According to her story she had gone among the first to St. Sophia. When the Moslems entered they tied her by a silken girdle to the person of the Grand Chamberlain, and, amid the jeers of the soldiers, marched them together to the Hippodrome. She remembered the Sultan as he rode on his horse,—how he struck with his battle hammer one of the silver heads of the bronze serpents, and cried: "So I smite the heads of the kingdoms!" Just as he did so he turned, and saw her in her rags tied to the courtly-robed lord, and in an angry voice commanded that the princely man be loosed from contact with the filthy hag. Phranza was taken away: but nobody cared to take her away. She was trampled by the crowd, but lived. And nobody thought of turning her out of her hovel home. She was as safe as is a rat when the robbers have killed the nobler inmates of a house.

The woman said that she had heard that the daughter of Phranza was sent away somewhere to an island home. But the Albanian Princess,—Yes, she knew her well; for no hand used to drop so bountifully the alms she asked, or said so kindly "Jesu pity you, my good woman!" as did that beautiful lady. The beggar declared that she stood near her by the altar in St. Sophia. "She looked so saintly there! There was a real aureole about her head as she prayed, so she was a saint indeed. Then she raised her dagger!" But the wretched watcher could watch no longer, though she heard her cry, so wild that she would never cease to hear it.

The beggar ceased her story; all her words had cut through her listener's heart as if they had been daggers.

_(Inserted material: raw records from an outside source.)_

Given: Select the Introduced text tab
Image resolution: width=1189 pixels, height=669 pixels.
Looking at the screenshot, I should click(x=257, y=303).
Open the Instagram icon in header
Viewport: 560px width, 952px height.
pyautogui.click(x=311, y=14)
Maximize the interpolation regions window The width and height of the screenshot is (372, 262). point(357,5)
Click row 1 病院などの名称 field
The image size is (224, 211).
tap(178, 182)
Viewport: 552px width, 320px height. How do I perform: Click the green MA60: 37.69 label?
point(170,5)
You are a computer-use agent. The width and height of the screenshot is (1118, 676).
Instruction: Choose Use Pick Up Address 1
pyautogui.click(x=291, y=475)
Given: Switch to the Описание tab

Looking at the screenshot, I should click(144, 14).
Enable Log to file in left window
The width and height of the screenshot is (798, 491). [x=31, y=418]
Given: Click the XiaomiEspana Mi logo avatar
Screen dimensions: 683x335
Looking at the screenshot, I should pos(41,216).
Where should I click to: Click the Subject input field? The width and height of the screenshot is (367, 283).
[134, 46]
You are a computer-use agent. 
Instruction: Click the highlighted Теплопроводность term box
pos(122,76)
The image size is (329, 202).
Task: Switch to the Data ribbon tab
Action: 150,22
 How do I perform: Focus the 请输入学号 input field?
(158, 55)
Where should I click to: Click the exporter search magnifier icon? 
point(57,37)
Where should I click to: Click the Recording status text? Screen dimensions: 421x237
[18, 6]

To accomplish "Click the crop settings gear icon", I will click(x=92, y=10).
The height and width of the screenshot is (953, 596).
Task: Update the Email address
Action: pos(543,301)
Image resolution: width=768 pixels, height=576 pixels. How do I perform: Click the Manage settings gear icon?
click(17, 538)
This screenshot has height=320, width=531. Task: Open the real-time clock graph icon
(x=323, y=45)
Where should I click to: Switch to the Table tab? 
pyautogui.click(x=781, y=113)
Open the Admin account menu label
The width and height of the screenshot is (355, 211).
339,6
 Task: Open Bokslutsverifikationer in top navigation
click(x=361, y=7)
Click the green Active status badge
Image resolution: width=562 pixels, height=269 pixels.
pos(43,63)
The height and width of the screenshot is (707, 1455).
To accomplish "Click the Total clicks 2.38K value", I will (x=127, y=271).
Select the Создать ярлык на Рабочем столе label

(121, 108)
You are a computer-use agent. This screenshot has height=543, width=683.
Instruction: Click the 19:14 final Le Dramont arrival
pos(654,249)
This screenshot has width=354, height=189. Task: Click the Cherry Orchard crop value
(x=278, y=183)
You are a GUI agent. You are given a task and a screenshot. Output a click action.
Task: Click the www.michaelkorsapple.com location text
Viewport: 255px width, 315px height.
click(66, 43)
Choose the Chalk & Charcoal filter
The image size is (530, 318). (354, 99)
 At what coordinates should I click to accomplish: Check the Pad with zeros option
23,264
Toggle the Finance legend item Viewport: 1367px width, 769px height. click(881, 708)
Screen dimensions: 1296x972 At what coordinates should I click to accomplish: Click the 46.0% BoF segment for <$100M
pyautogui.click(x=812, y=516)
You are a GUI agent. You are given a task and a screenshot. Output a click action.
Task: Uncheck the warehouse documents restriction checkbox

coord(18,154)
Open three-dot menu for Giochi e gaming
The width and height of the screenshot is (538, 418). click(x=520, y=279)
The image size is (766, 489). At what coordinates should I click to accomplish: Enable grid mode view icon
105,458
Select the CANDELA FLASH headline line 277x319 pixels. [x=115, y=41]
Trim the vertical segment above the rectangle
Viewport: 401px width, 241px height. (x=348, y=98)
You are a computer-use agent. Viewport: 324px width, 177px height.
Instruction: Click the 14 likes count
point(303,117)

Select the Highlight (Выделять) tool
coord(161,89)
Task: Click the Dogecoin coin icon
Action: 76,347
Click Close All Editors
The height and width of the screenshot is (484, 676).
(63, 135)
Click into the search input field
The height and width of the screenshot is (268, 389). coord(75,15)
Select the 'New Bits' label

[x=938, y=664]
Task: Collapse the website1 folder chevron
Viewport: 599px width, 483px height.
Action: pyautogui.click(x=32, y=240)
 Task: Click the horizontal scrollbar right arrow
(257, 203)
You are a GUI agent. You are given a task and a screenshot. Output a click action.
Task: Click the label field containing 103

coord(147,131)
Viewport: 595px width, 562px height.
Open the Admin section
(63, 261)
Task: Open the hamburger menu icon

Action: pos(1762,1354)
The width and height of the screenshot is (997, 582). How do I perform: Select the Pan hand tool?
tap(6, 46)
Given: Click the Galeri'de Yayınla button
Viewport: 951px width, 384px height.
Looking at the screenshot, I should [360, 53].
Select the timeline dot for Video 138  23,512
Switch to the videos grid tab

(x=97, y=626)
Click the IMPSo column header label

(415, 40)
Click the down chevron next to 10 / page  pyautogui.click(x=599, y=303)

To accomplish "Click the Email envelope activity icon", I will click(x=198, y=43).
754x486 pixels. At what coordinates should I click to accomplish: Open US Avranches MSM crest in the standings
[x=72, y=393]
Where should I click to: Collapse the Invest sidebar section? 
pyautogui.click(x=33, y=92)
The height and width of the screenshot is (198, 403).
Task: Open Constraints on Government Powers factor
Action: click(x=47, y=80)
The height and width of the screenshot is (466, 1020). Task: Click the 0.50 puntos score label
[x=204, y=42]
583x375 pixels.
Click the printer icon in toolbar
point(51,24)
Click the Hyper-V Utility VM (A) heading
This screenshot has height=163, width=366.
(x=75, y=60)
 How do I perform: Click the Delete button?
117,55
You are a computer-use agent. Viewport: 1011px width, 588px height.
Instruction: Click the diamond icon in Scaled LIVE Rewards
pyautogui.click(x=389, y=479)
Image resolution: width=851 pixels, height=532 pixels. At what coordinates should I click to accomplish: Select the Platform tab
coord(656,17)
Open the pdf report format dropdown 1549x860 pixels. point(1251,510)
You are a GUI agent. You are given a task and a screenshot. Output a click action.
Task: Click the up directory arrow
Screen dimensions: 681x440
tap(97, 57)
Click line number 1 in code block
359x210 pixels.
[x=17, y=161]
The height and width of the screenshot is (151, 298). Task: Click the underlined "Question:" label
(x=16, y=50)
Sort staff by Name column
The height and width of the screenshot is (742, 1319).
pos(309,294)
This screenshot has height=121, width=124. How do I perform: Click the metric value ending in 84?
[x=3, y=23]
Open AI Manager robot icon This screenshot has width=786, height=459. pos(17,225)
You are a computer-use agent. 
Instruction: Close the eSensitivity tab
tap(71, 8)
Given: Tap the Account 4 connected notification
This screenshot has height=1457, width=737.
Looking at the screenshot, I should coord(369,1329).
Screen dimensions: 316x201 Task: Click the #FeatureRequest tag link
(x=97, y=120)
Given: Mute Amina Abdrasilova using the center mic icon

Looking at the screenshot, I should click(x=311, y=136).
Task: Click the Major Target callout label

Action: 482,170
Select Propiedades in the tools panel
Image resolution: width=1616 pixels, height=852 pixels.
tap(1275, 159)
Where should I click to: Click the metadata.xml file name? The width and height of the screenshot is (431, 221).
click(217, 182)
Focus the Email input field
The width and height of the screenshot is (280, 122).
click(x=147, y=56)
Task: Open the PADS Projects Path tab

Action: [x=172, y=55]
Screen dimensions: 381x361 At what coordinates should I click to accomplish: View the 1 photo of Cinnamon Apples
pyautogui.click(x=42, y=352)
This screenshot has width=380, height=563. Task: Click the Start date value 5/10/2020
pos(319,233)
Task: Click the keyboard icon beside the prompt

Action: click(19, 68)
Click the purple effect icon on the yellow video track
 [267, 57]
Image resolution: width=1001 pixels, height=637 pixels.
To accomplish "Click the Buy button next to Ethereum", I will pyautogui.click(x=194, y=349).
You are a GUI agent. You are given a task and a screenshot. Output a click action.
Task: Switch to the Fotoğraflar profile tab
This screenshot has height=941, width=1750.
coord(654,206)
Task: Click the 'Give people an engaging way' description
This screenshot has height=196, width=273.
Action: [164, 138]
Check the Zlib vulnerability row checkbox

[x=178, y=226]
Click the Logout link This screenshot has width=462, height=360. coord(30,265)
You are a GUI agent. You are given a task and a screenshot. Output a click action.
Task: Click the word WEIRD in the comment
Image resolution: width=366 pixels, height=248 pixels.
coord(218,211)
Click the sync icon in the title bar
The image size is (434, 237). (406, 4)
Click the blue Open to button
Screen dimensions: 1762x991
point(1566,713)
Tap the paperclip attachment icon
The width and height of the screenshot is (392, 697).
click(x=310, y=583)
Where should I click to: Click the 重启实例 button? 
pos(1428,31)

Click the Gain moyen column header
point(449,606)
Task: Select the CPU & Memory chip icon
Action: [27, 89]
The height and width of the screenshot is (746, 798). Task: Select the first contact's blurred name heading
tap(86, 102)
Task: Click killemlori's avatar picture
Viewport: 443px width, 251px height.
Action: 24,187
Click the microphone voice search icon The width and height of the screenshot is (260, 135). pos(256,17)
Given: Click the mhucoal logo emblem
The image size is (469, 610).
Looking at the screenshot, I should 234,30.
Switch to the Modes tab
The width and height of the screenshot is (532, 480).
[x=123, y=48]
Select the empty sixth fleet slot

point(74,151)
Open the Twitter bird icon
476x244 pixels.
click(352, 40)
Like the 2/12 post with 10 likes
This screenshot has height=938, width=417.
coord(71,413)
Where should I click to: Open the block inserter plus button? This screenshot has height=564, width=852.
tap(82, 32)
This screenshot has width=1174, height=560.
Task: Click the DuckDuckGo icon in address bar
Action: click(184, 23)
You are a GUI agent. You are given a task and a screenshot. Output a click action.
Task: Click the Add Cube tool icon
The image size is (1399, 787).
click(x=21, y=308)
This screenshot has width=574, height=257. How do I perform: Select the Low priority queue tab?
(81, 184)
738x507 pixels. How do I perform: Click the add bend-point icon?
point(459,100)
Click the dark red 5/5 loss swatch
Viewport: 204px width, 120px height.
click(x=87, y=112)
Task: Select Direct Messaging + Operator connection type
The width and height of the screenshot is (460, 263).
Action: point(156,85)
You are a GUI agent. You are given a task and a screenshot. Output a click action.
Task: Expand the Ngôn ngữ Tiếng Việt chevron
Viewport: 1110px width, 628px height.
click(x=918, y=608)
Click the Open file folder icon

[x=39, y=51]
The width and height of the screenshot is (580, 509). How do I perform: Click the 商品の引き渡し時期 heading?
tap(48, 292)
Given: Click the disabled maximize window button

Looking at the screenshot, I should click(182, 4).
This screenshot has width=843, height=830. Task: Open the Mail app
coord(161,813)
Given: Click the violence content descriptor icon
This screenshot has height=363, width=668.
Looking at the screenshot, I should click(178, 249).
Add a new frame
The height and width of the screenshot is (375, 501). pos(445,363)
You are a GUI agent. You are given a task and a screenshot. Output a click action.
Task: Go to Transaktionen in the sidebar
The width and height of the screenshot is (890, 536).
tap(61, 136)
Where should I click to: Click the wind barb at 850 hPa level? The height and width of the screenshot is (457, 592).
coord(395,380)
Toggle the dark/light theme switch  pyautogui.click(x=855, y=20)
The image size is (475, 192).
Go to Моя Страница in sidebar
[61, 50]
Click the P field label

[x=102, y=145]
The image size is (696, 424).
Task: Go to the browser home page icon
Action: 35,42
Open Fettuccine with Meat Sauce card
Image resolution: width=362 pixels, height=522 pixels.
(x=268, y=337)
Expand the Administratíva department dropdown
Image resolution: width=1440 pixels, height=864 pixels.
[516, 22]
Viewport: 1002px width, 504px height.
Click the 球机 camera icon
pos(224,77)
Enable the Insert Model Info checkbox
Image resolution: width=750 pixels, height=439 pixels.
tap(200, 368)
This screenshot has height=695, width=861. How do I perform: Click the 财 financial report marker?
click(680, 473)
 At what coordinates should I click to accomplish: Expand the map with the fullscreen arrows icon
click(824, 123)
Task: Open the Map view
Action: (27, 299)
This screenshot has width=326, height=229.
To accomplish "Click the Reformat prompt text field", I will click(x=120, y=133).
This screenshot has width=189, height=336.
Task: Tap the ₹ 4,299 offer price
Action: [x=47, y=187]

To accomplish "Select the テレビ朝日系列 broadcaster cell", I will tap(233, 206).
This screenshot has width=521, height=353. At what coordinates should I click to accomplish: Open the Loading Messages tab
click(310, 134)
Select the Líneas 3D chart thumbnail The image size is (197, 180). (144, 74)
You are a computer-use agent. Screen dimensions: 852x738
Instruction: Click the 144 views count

"It is well!" he said, "I will go to Albania. Among those who loved her I will worship her memory; and, under Castriot, I will seek my revenge."


CHAPTER XLIII.

Morsinia's fears, and her horror at the anticipated life in the harem, were not confirmed by its actual scenes. Except for the constant surveillance of the Nubian eunuchs and female attendants, there was no restriction upon her liberty. She passed through the familiar corridors, and rested upon the divan in what had been her own chamber in better days. Other female captives became her companions; but among them were none of those belonging to Constantinople. Suburban villages were represented; but most of the odalisks[84] were Circassian beauties, whose conduct did not indicate that they felt any shame in their condition. They indulged in jealous rivalry, estimating their own worth by the sums which the agents of the Sultan had paid their parents for their possession; or bantering one another as to who of their number would first meet the fancy of their royal master. There were several Greeks, who, with more modesty of speech, spared none of the arts of the toilet to prepare themselves to better their condition in the only way that was now open to them. A Coptic girl had been sent by Eenal, the Borghite Khalif of Egypt, as a present to the Sultan. Her form was slight, and without the fullness of development which other races associate with female beauty, but of wonderful grace of pose and motion; her face was broad; eyes wide and expressionless; mouth straight. Yet her features had that symmetry and balance which gave to them a strange fascination. The Turcoman Emir who had already given his daughter to Mahomet—the nuptials with whom he was celebrating when called to the throne—exercised still further his fatherly office in presenting to his son-in-law as fine a pair of black eyes as ever flashed their cruel commands to an amative heart. To study this physiognomical museum afforded Morsinia an entertaining relief from the otherwise constant torture of her thoughts.

To her further diversion one was introduced into the harem who spoke her own Albanian tongue. This new comer was of undoubted beauty, so far as that quality could be the product of merely physical elements. It was of the kind that might bind a god on earth, but could never help a soul to heaven. Her lower face, with full red lips arching the pearliest teeth, and complexion ruddy with the glow of health, shading into the snowy bosom, might perhaps serve to make a Venus; but her upper features, the low forehead and dilated nostrils, could never have been made to bespeak the thoughtful Minerva in this retreat of those, who, to the Moslem imagination, are the types of heavenly perfection. Her eyes were bright, but only with surface lustre. Her nature evidently contained no depths which could hold either noble resentment or self sacrificing love; either grand earthly passion or heavenly faith.

This woman's vanity did not long keep back the story of her life. She told of her conquest of the village swains who fought for the possession of her charms; of the devotion of an Albanian prince who took her dowerless in preference to the ladies of great family and fortune, and would have bestowed upon her the heirship to his estates: of how she was stolen away from the great castle by a company of Turkish officers, who afterward fought among themselves for the privilege of presenting her to the Validé Sultana;[85] for it was about the time of the Ramedan feast when the Sultan's mother made an annual gift to her son of the most beautiful woman she could secure. The vain captive declared that the jealousy of the odalisks at Adrianople had led the Kislar Aga to send her here to Constantinople.

"And who was the Albanian nobleman whose bride you had become?" asked Morsinia.